[Problem details]
Filter the records below, keeping only lines with the string "computer".

[Extracted records]
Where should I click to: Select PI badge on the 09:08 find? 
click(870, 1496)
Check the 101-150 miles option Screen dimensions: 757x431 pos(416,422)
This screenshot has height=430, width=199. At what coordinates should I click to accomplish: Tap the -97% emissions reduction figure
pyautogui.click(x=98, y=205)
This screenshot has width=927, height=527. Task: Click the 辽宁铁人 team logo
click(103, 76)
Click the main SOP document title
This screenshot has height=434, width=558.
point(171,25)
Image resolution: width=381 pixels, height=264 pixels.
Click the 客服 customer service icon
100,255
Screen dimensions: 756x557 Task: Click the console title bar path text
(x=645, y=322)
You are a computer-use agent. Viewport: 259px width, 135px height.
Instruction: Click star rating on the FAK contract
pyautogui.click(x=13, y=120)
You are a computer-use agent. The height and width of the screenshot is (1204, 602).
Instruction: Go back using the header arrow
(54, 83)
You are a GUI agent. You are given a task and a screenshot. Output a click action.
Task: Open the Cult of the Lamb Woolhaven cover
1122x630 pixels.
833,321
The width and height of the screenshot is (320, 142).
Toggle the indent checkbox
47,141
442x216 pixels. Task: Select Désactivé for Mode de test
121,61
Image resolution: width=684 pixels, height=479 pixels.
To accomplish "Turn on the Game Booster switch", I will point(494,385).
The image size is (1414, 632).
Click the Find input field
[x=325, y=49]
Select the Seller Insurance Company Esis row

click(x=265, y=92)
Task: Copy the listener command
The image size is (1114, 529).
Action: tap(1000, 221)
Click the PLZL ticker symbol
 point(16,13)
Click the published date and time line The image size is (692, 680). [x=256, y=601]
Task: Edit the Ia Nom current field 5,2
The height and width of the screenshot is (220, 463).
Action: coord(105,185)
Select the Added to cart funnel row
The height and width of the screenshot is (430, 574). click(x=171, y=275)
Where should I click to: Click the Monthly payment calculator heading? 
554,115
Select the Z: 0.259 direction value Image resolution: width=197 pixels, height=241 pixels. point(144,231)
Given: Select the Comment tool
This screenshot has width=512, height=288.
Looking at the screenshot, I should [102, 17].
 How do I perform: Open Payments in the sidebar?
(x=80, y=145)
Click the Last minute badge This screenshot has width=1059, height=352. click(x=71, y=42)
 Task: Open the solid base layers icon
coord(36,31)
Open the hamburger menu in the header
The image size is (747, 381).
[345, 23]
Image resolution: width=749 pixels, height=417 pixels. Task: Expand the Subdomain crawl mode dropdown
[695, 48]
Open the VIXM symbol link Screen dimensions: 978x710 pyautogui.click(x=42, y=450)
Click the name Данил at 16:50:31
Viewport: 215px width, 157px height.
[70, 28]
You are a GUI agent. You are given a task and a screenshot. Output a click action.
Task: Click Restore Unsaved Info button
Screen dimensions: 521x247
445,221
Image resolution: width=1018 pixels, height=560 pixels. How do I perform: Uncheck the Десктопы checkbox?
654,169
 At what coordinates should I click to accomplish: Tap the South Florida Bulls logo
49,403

[Exercise solution]
You are a computer-use agent. Viewport: 259px width, 135px height.
You are a computer-use agent. The height and width of the screenshot is (1204, 602).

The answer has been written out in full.